(Stored records)
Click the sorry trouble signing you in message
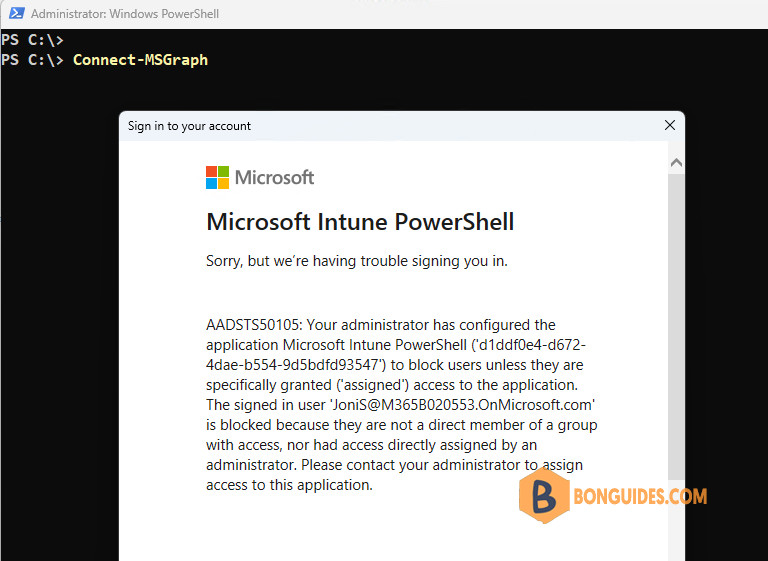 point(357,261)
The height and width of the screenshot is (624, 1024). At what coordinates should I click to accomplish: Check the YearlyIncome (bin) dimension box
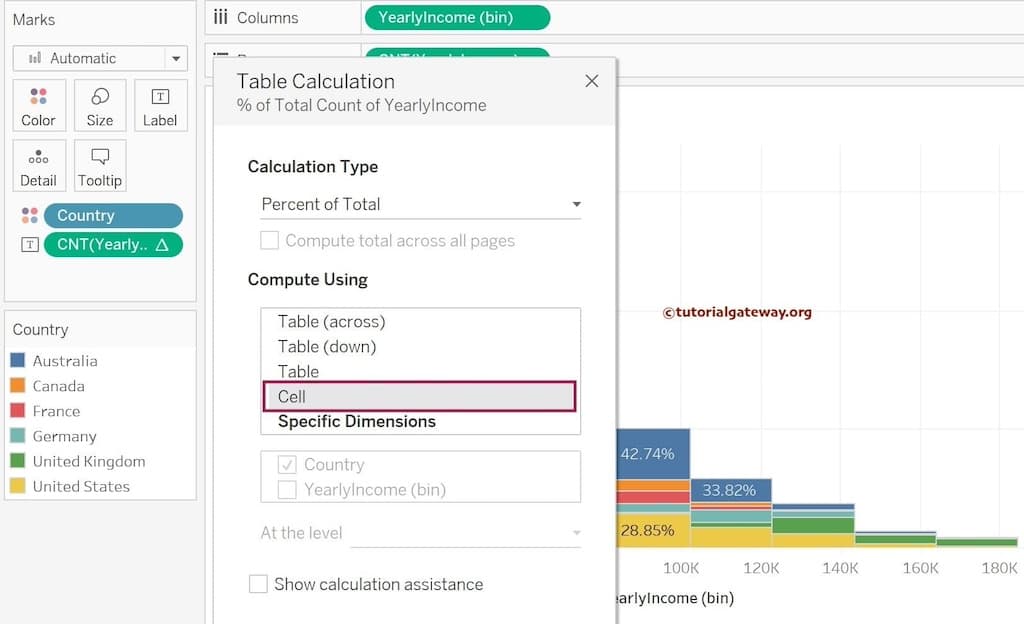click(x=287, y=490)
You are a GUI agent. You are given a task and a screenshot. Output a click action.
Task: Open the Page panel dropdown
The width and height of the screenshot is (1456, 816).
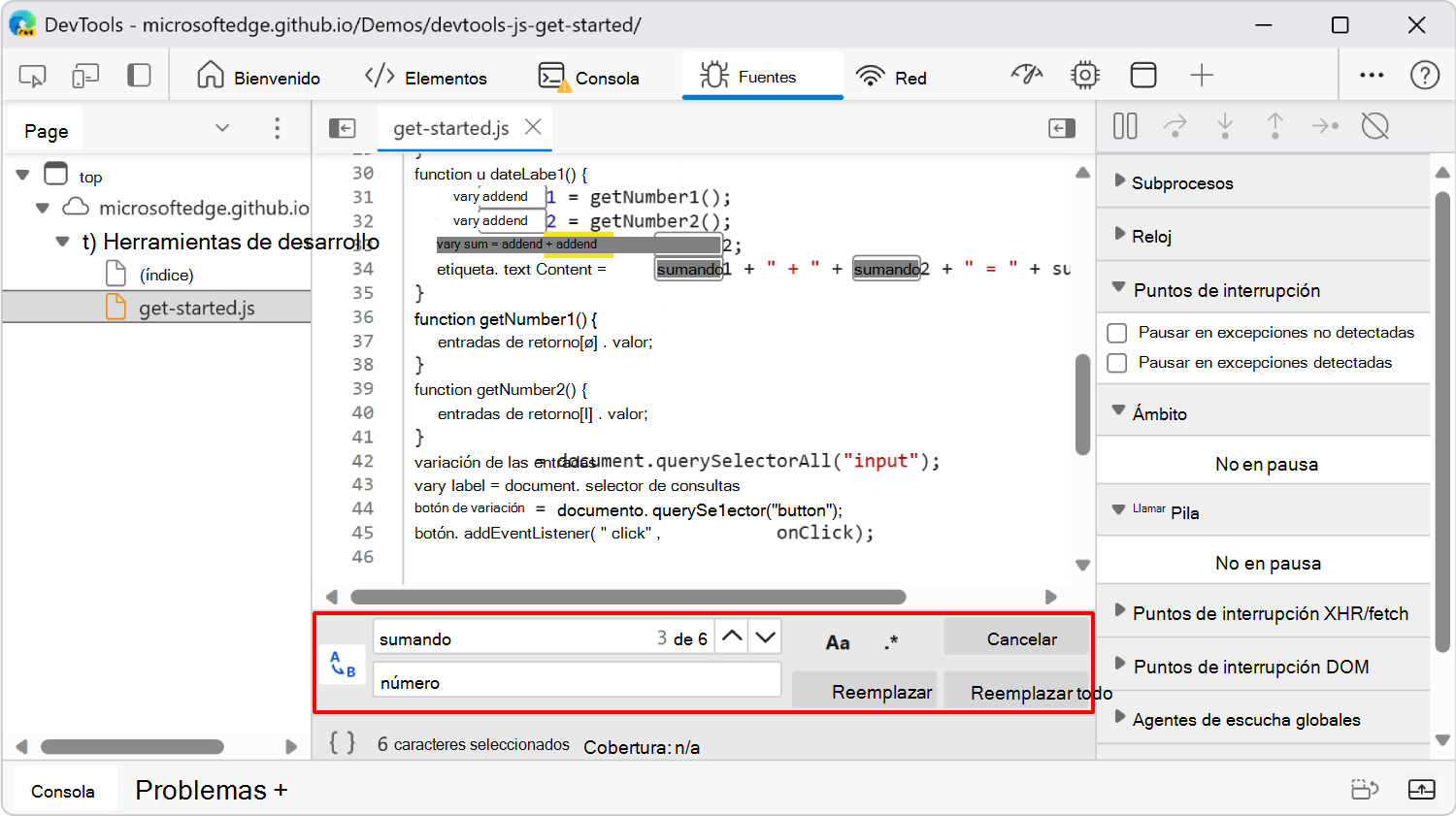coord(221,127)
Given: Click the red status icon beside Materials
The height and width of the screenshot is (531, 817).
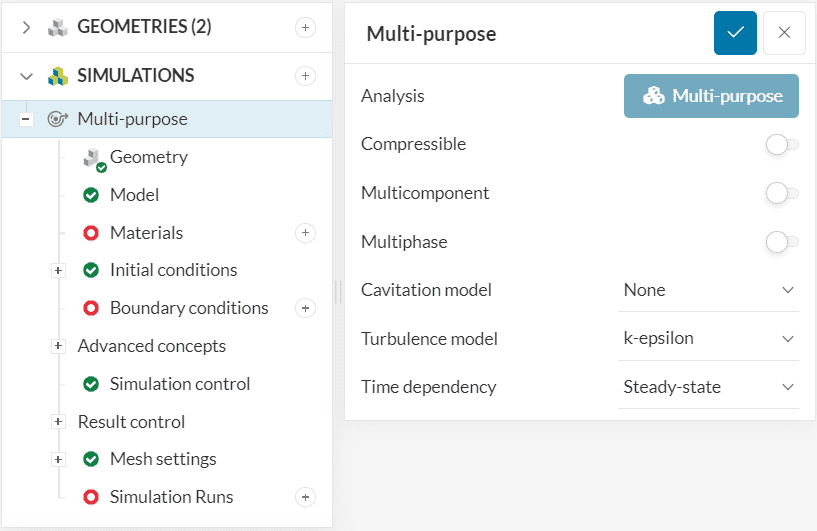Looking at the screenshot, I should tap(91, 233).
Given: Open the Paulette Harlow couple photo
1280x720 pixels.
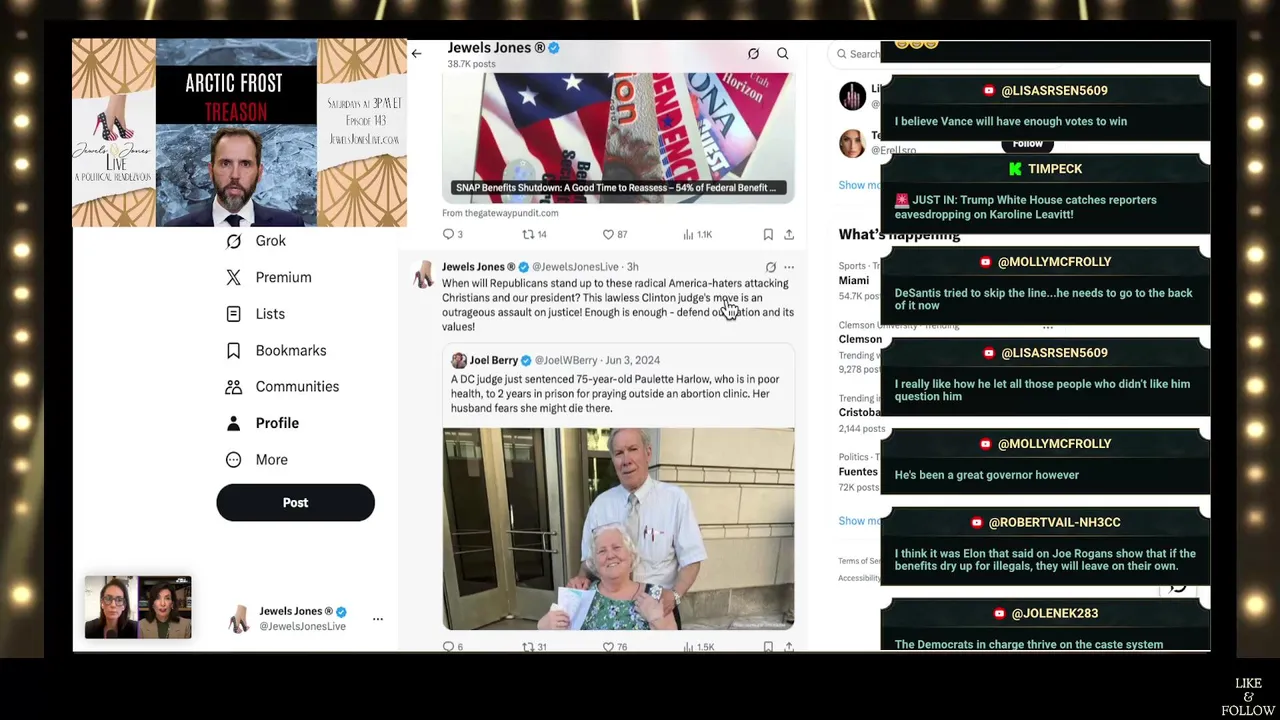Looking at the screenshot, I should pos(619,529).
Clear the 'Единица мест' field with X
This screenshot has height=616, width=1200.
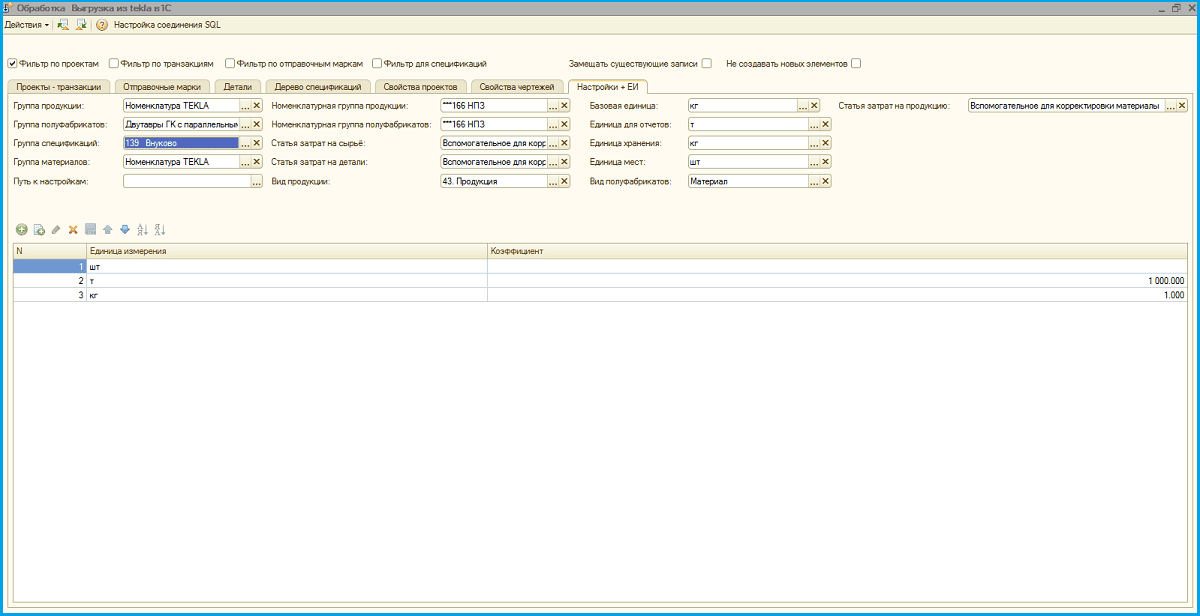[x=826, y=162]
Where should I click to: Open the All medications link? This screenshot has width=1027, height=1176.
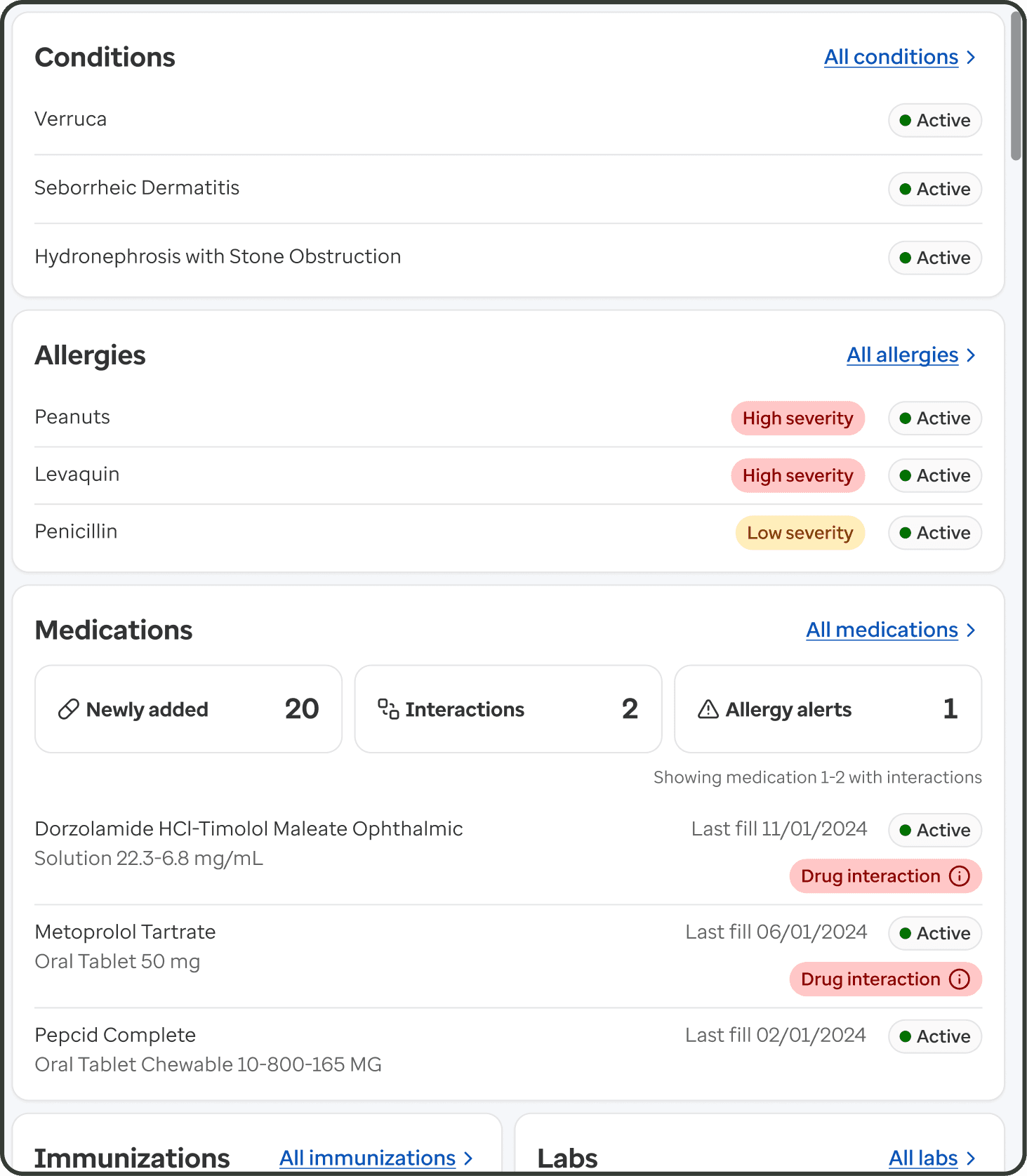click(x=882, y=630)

### Goal of the exercise
Give every line above again exactly, omitting whatever pictures appear.

### Response to this task
Click the sorry trouble signing you in message
 point(357,261)
The height and width of the screenshot is (624, 1024). At what coordinates should I click to accomplish: Check the YearlyIncome (bin) dimension box
click(x=287, y=490)
You are a GUI agent. You are given a task and a screenshot. Output a click action.
Task: Open the Page panel dropdown
The width and height of the screenshot is (1456, 816).
coord(221,127)
Given: Click the red status icon beside Materials
The height and width of the screenshot is (531, 817).
Looking at the screenshot, I should tap(91, 233).
Given: Open the Paulette Harlow couple photo
1280x720 pixels.
Looking at the screenshot, I should pos(619,529).
Clear the 'Единица мест' field with X
This screenshot has height=616, width=1200.
[x=826, y=162]
Where should I click to: Open the All medications link? This screenshot has width=1027, height=1176.
click(x=882, y=630)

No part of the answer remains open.